In the present study, the effects of classroom noise and background speech on speech perception and listening comprehension were investigated in children and adults in a classroom-like setting. Speech perception was assessed by means of a word-to-picture matching task requiring discrimination between similar-sounding words. Listening comprehension was assessed by means of a paper-and-pencil task requiring the execution of complex oral instructions. For speech perception, the impact of reverberation also was explored. To achieve this aim, testing was done in two virtual classrooms, simulating the RTs of a real elementary school classroom before and after acoustic renovation. Mean RTs were 0.47 second in the favorable and 1.1 second in the unfavorable room condition. As a measure of impairment due to noise or due to the combination of noise and reverberation, difference scores were computed for each participant by subtracting performance in noise from performance in silence. For each of the four task Χ sound combinations, the difference scores differed significantly with age, confirming stronger impairment in the children when compared to adults.

For speech perception, reverberation had no effect when the task was performed in silence, but led to a severe increase in the disruption evoked by the background sounds. Background speech had a weaker effect on speech perception when compared to classroom noise. The age effect in the noise-induced impairments varied with type of sound and reverberation: in the favorable room, there was a marginal, non-significant age difference in the impairment evoked by background speech (6% drop in both groups of children and 2% in adults), but a strong age difference with classroom noise (22, 24, and 12% drop in first graders, third graders and adults, respectively). In the unfavorable room, a clear age effect was found in the background speech condition (25, 17, and 14% drop in the first graders, third graders and adults, respectively), whereas no clear developmental trend was evident with classroom noise. With the latter, the drop in performance exceeded 30% in each of the age groups. For background speech, the impact of the listeners' distance from the signal source on the sound-induced disruption was stronger in the unfavorable as compared to the favorable room, and stronger in the children when compared to adults.

For listening comprehension (measured in the favorable room), reliable impairments due to background speech and classroom noise were found in children. First graders were more impaired than third graders. Adults were unaffected by both background sounds. Further analyses of the children's data proved differential effects for the two sounds on speech perception and listening comprehension, as revealed by strong crossover interactions between task and type of sound. When compared to classroom noise, background speech had a weaker effect on speech perception, but a stronger effect on listening comprehension. Performance in the listening task deteriorated by 25 and by 17% in the presence of background speech in the first and third graders, respectively.

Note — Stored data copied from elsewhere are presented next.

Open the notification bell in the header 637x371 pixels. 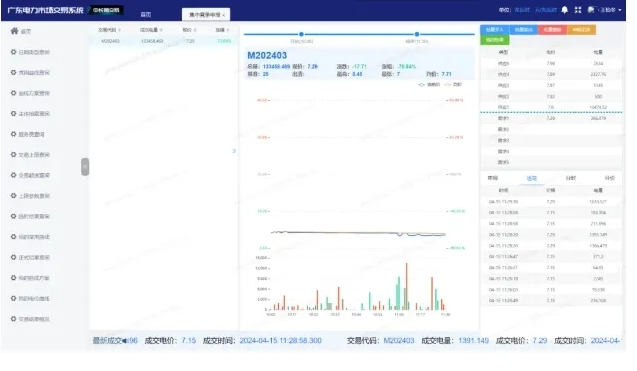tap(564, 10)
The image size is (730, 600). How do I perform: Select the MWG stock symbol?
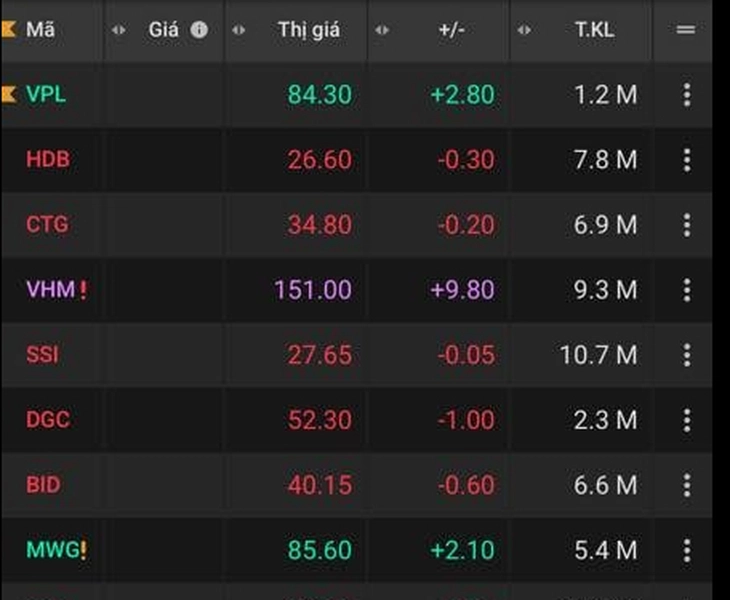[x=50, y=550]
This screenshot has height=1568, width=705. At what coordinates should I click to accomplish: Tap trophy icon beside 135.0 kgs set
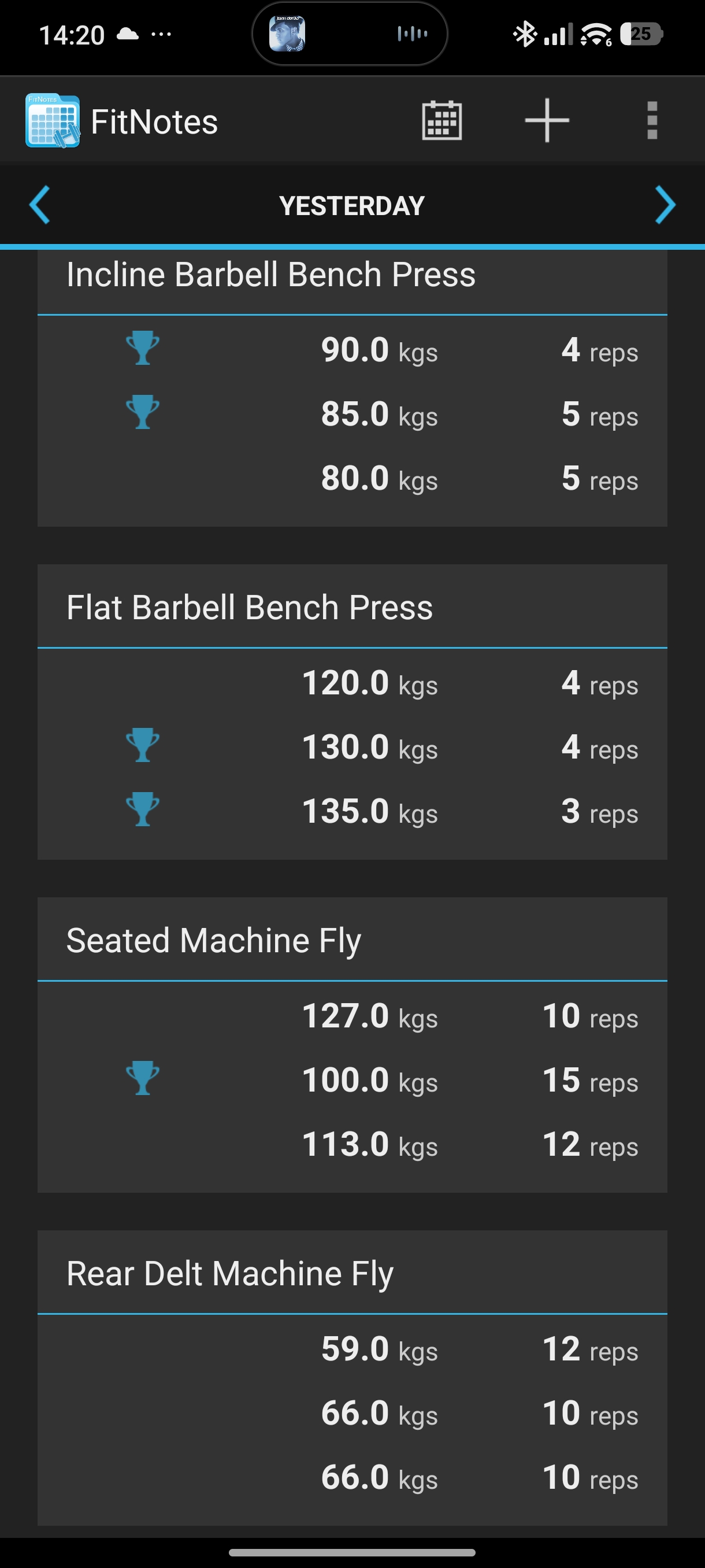point(142,809)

Before discussing these results in greater detail, we should remind that the noise and reverberation conditions used in the present study do not represent unrealistic listening situations for school children. Mean RTs exceeding 1 second are not rare in elementary school classrooms; average noise levels during the school lessons most often exceed 55 dB(A). [2],[6],[7],[23] Shield and Dockrell [7] performed comprehensive measurements in classrooms of elementary schools in London and found average noise levels between 57 and 77 L Aeq , depending on the specific classroom activity (e.g., silent individual work vs. group work with children moving around the classroom).

In the following discussion, the results concerning speech perception, listening comprehension and disturbance ratings will be addressed in succession, followed by a set of concluding remarks.

Speech perception

For speech perception, the most important results of the current study are the age effect in the disruption evoked by background sounds, and the severe increase in the sound-induced impairments when the task was performed in the unfavorable room. The former finding is in line with psychoacoustic studies demonstrating an increase in the detrimental effects of noise on speech perception with decreasing age (see Introduction). The current study verifies that this holds also for classroom-like settings.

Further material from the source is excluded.